**Task statement:** A single figure is required: the number of lines in the data below that hold the word "computer".

**Provided entries:**
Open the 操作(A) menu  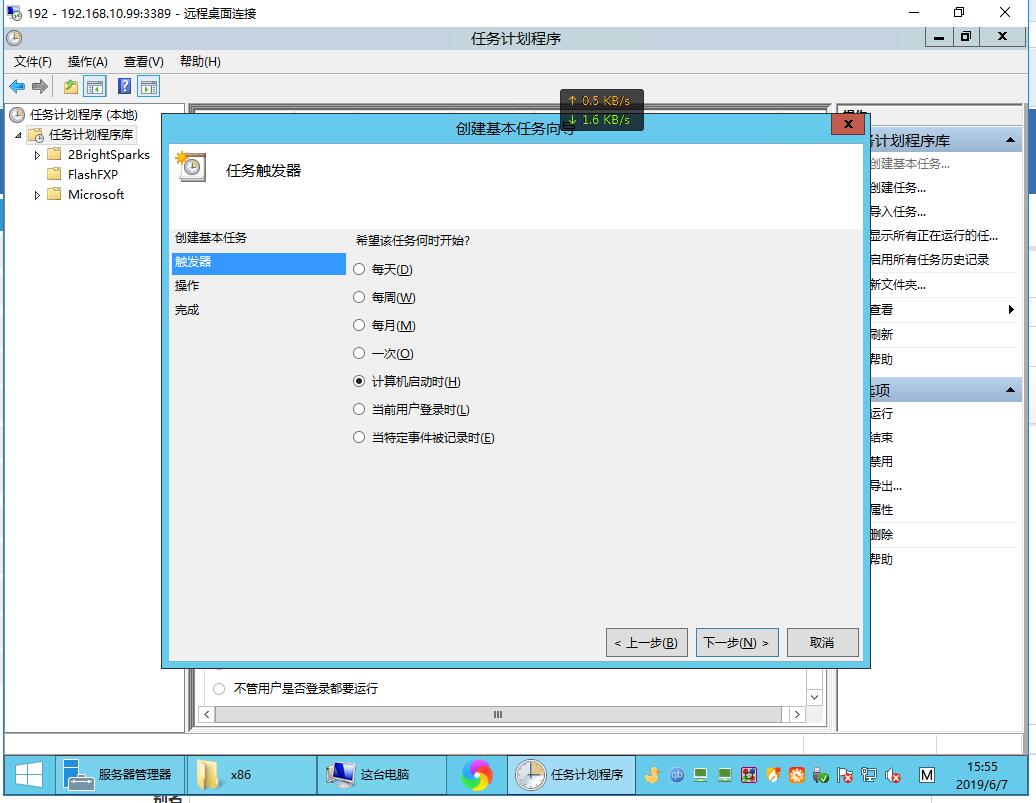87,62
* * *
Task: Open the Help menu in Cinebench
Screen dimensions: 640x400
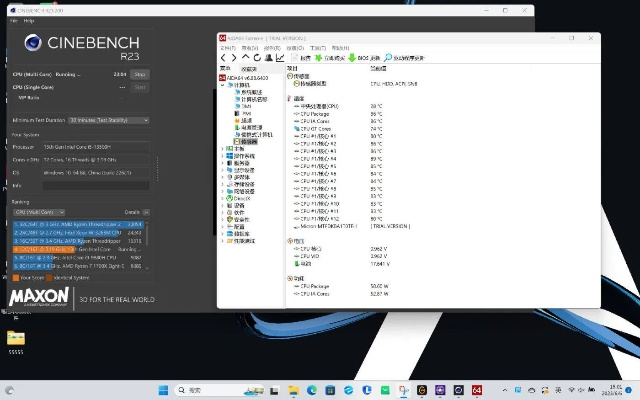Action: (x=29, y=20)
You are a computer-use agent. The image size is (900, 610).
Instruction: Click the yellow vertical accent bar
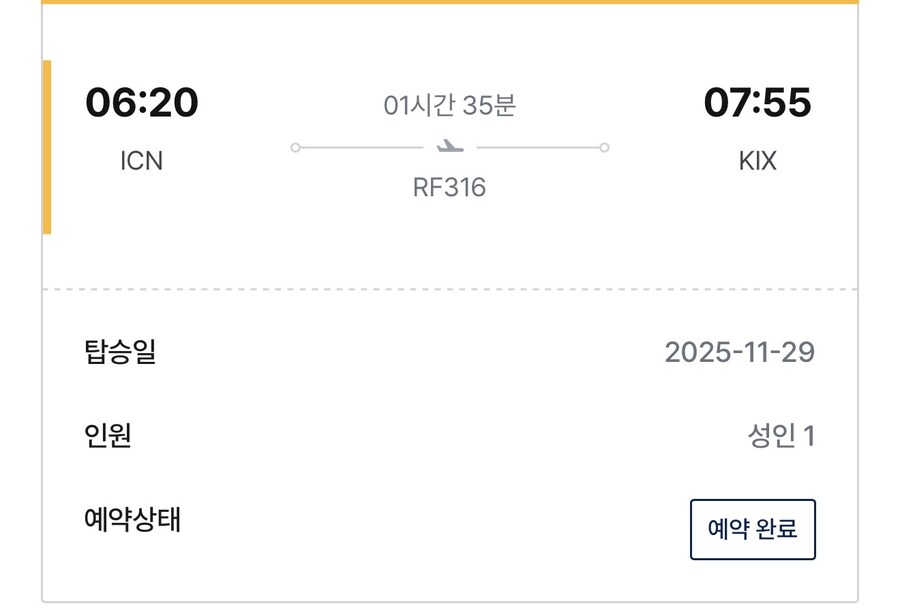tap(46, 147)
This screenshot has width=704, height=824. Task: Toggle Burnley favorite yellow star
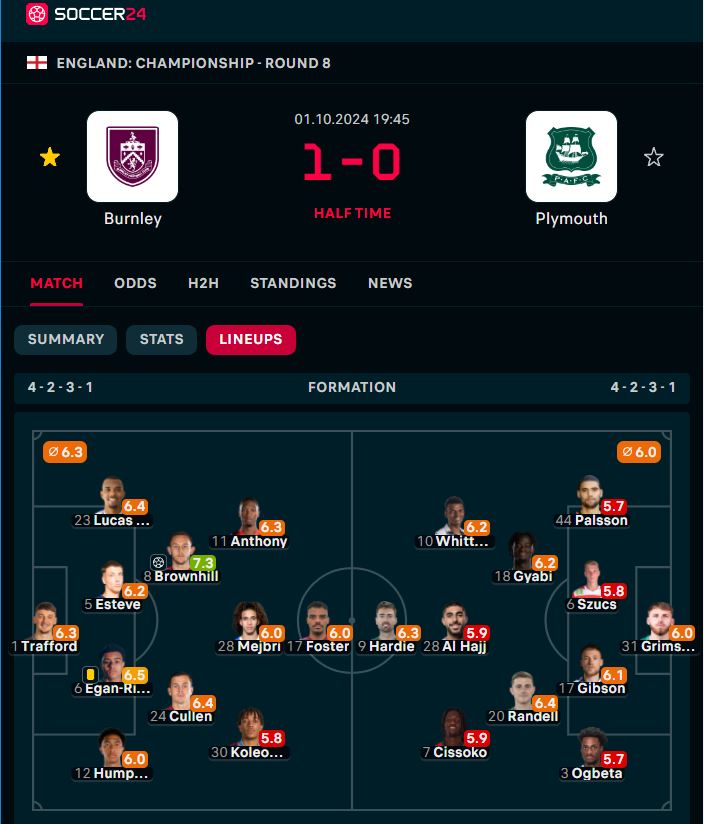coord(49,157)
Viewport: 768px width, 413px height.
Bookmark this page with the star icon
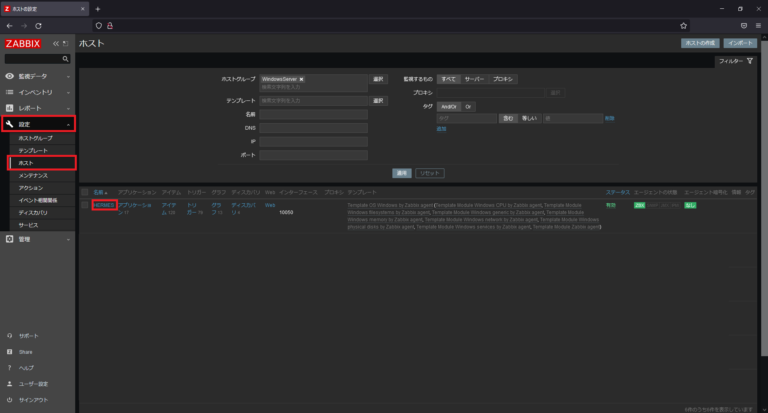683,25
--
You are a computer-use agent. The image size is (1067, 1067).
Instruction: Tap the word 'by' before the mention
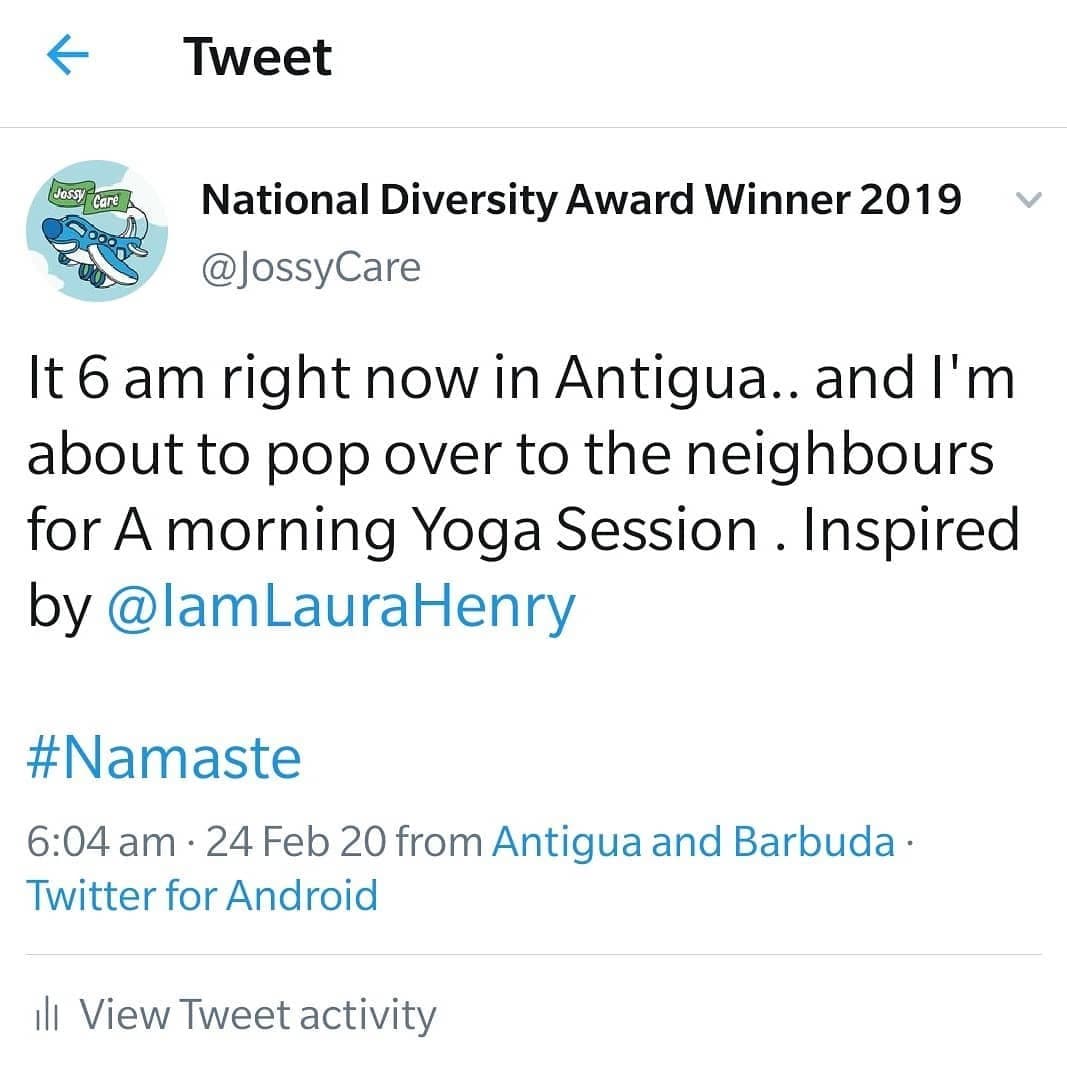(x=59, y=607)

**Finished exercise:** 2